Absence of miR-146a in podocytes increases risk of diabetic glomerulopathy via upregulation of erbb4 and notch-1.

J Biol Chem.           online article

Podocyte injury is an early event in diabetic kidney disease and is a hallmark of glomerulopathy. MicroRNA-146a (miR-146a) is highly expressed in many cell types under homeostatic conditions, and plays an important anti-inflammatory role in myeloid cells. However, its role in podocytes is unclear. Here, we show that miR-146a expression levels decrease in the glomeruli of patients with type 2 diabetes (T2D), which correlates with increased albuminuria and glomerular damage. MiR-146a levels are also significantly reduced in the glomeruli of albuminuric BTBR ob/ob mice, indicating its significant role in maintaining podocyte health. miR-146a-deficient mice (miR-146a-/-) showed accelerated development of glomerulopathy and albuminuria upon streptozotocin (STZ)-induced hyperglycemia. The miR-146a targets, Notch-1 and ErbB4, were also significantly upregulated in the glomeruli of diabetic patients and mice, suggesting induction of the downstream TGFβ-signaling.

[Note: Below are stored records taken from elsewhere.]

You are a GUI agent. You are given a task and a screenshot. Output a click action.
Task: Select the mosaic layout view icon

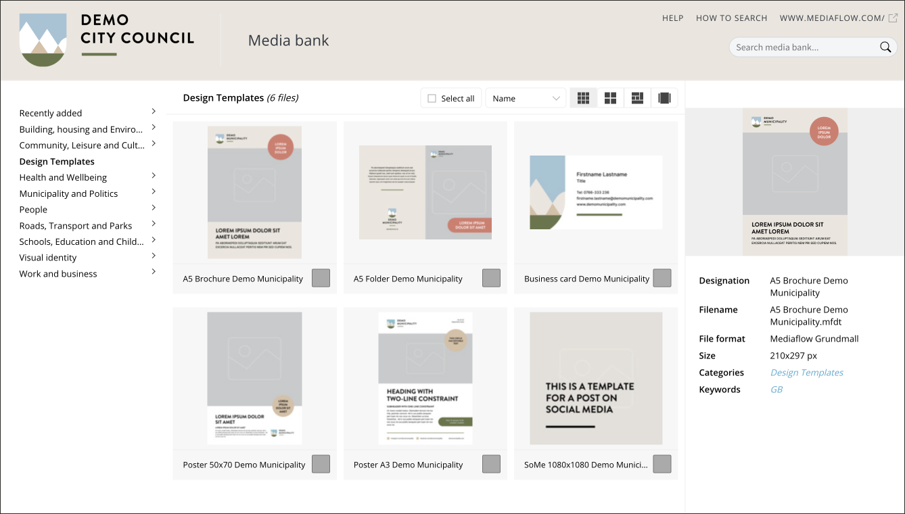tap(637, 98)
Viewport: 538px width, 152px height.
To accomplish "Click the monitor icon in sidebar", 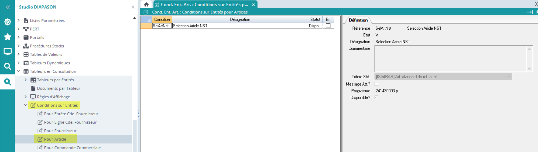I will [8, 52].
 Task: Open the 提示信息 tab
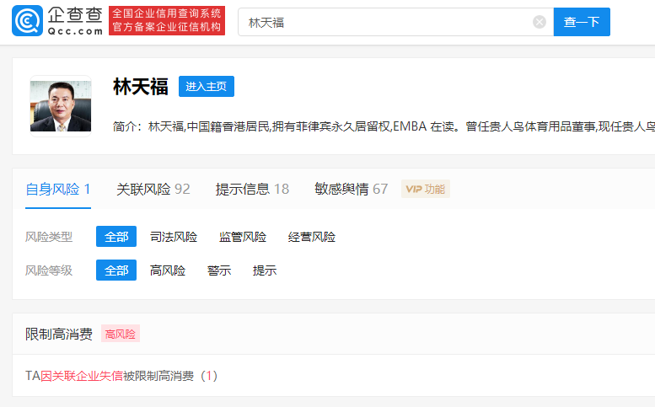252,189
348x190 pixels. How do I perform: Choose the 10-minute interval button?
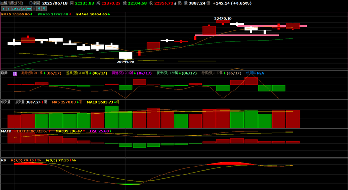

Treatment with a pan-ErbB kinase inhibitor erlotinib with nanomolar activity against ErbB4 significantly suppressed diabetic glomerular injury and albuminuria in both WT and miR-146a-/- animals. Treatment of podocytes in vitro with TGF-β1 resulted in increased expression of Notch-1, ErbB4, pErbB4 and pEGFR, the heterodimerization partner of ErbB4, suggesting increased ErbB4/EGFR signaling. TGF-β1 also increased levels of inflammatory cytokine MCP-1 and MCP-1 induced protein-1 (MCPIP1), a suppressor of miR-146a, suggesting an autocrine loop. Inhibition of ErbB4/EGFR with erlotinib co-treatment of podocytes suppressed this signaling. Our findings suggest a novel role for miR-146a in protecting against diabetic glomerulopathy and podocyte injury. They also point to Erbb4/EGFR as a novel, druggable target for therapeutic intervention, especially since several pan-ErbB inhibitors are clinically available.